On 13 May 1782 Stewart married Georgina Isabella d’Aguilar, the daughter of an eccentric Holy Roman baron and a Portuguese Jew. The couple would have a daughter and four sons, including James Alexander Stewart-Mackenzie, the future governor of Ceylon.

Following a change of government, in mid-June Stewart took command of the Cambridge 80, which was attached to the Channel Fleet. His ship was present at the relief of Gibraltar on 18 October, losing four men killed and six wounded in the subsequent engagement with the Spanish fleet off Cape Spartel. At the end of the year the Cambridge received orders to go out to the Leeward Islands, at which point her captain resigned the command.
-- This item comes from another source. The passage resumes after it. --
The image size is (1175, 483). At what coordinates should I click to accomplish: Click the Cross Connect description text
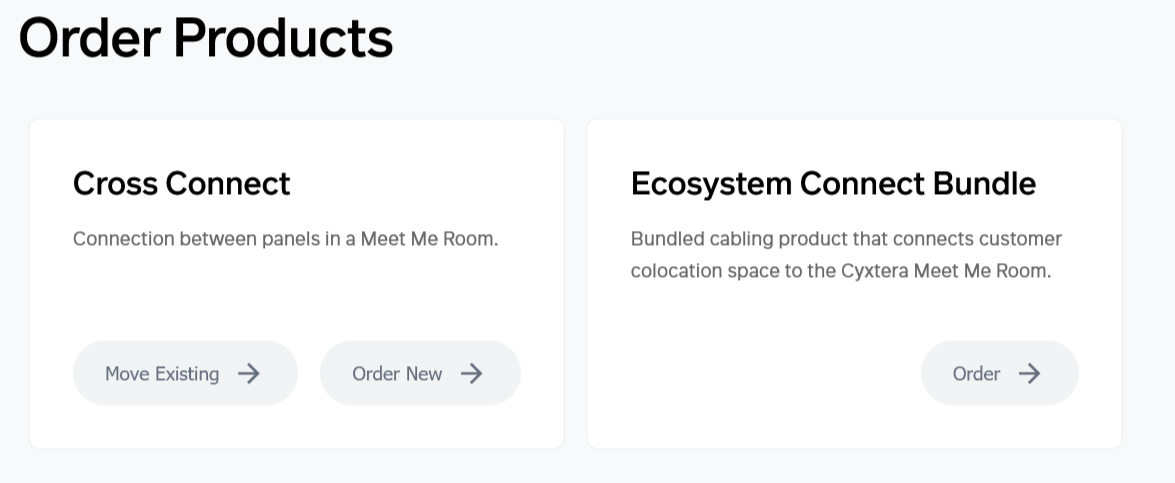pyautogui.click(x=285, y=239)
An M.P. since 1768, during the American Revolutionary War, Stewart enjoyed good relations with the First Lord of the Admiralty, the Earl of Sandwich. Rarely opposing the Tory government led by Lord North, he also supported the brief Whig ministries of 1782-83, and subsequently became a supporter of the Pitt administration. Stewart defended the peace agreement that ended the American War in 1783 on the basis that the British fleet was not in as dominant a position as many politicians and contemporaries were suggesting. He retained his seat until July 1784 when he accepted the lucrative role of the receiver general of the land tax in Scotland – this appointment meant that he could no longer sit in Parliament.

Towards the end of the Dutch Armament in 1787 he commissioned the Formidable 98, and he raised a commissioning pennant on the same vessel from May 1790 during the Spanish Armament. In his fiftieth year he was advanced to the rank of rear-admiral on 21 September 1790, the most junior officer in the promotion other than the naval royal, Prince William. He was on the active list at the commencement of the French Revolutionary War in 1793, but he was not employed, though he was further promoted a vice-admiral on 12 April 1794.

Vice-Admiral Hon. Keith Stewart died at his seat of Glasserton, near Dumfries, Wigtownshire, on 3 March 1795. Three months later his eldest son, Archibald Keith Stewart, a midshipman aboard the Queen Charlotte 100, drowned after falling overboard from that ship on the day after the Battle of Groix on 23 June while endeavouring to observe the carpenter’s crew stopping the shot-holes. Two years later, Admiral Stewart’s widow, Georgina Isabella, married army Captain Richard Fitzgerald, a man who was a dozen years her junior. Fitzgerald was killed at Waterloo, leaving Georgina Isabella a widow once more.

Stewart was a fine seaman, and so in a good position to assess the navigational skills of William Bligh who served under him as sailing master in 1782, before Bligh was given command of the Bounty. He spent a considerable amount of his time ashore developing his coal and iron mining holdings, and his technical interests are demonstrated by his 1782 recommendation to the Admiralty for carronades to be fitted to the Rainbow 40.